◆ Stored rows ◆
§ §

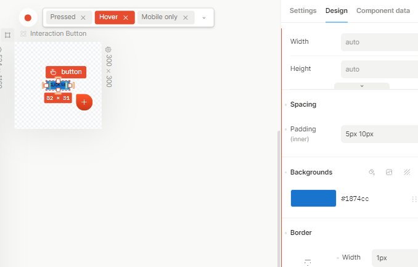The height and width of the screenshot is (267, 418).
Task: Add a gradient stripe background
Action: click(407, 173)
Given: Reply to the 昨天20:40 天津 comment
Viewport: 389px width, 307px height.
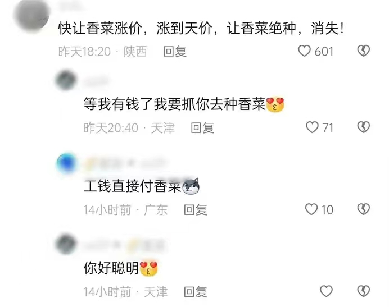Looking at the screenshot, I should (x=202, y=128).
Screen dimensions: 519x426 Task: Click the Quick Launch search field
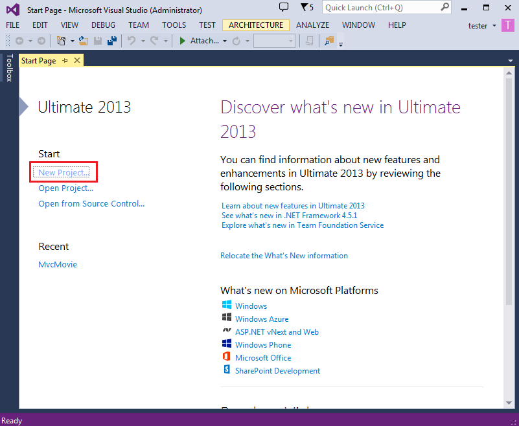pyautogui.click(x=387, y=8)
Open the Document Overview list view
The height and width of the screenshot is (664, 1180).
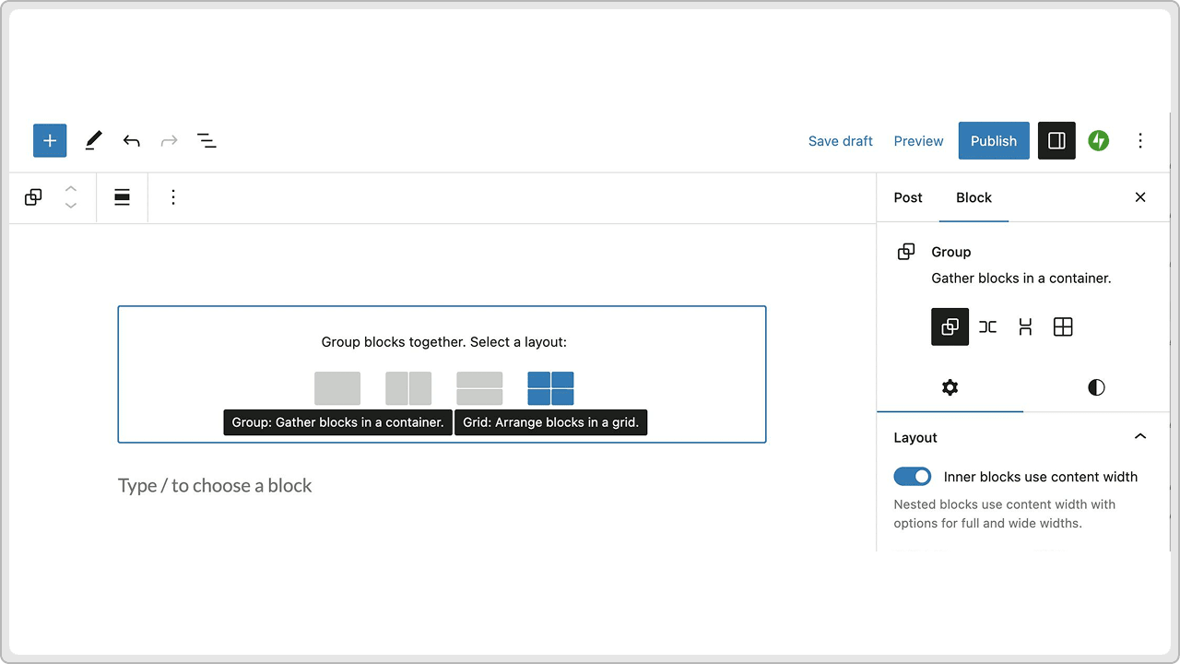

§ §

◆ What is asked ◆
Reproduce the listing above line for line, with every word and symbol unchanged, and omit the pictures.

◆ Exercise output ◆
The height and width of the screenshot is (267, 418).
Task: Add a gradient stripe background
Action: click(407, 173)
Given: Reply to the 昨天20:40 天津 comment
Viewport: 389px width, 307px height.
Looking at the screenshot, I should (x=202, y=128).
Screen dimensions: 519x426 Task: Click the Quick Launch search field
pyautogui.click(x=387, y=8)
Open the Document Overview list view
The height and width of the screenshot is (664, 1180).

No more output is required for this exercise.